Das Mädchen mit dem Appetit

Die Kulisse ist Südfrankreich, die Requisite das "Colombe d'Or", das Stück A Picasso. In den kommenden Wochen wird Nicole Beutler Genuss und Arbeit nur schwer voneinander trennen können. Wie öfter in ihrem Leben.

Das Mädchen mit dem Appetit

Text von Michaela Ernst Fotos: Helene Waldner
Unter den Moderedakteuren des Landes gilt sie als heißer Tipp. Wenn du jemand Prominenten für eine Modegeschichte brauchst, dann versuche es bei Nicole Beutler, heißt es oft in diesen Kreisen. Sie ist die einzige, die eine Figur wie ein Model hat. Nur hat sie nicht dessen Sorgen. Oder scheint sie nicht zu haben. Zumindest ein Anorexia-geplagtes Frauenschicksal dürfte ihr erspart bleiben. Einen Fragebogen des Frauenmagazins Woman etwa füllte sie so oft mit kulinarischen Antworten aus, dass sie nur froh sein kann, nicht von einer Moderedakteurin interviewt worden zu sein. Die wäre vor Neid zerplatzt. "Wenn Sie eine Speise wären, welche wäre es?" – "Ich wäre ein Menü! Mit überraschenden Zwischengängen." Auch das noch. Menü und überraschende Zwischengänge. "Wofür würden Sie auf keinen Fall Geld ausgeben?" – "Für Froschschenkel oder ähnliche Perversitäten." "Was haben Sie immer in Ihrem Kühlschrank?" – "Champagner."

Ihre Aufgabe:
Was hat Nicole Beutler laut dem Text über sie immer in ihrem Kühlschrank? Stützen Sie sich ausschließlich auf den Text.

Angezeigte Informationen:
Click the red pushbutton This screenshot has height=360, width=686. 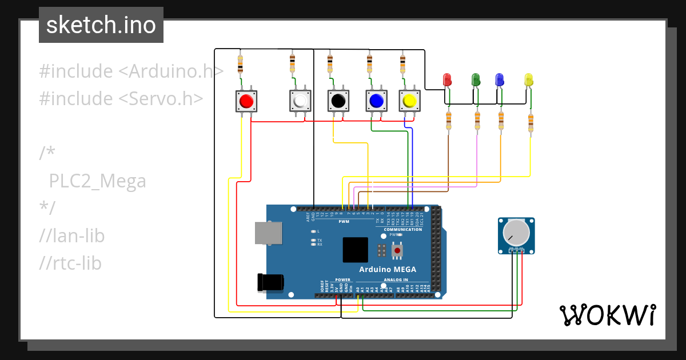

Schriftliche Antwort:
Champagner.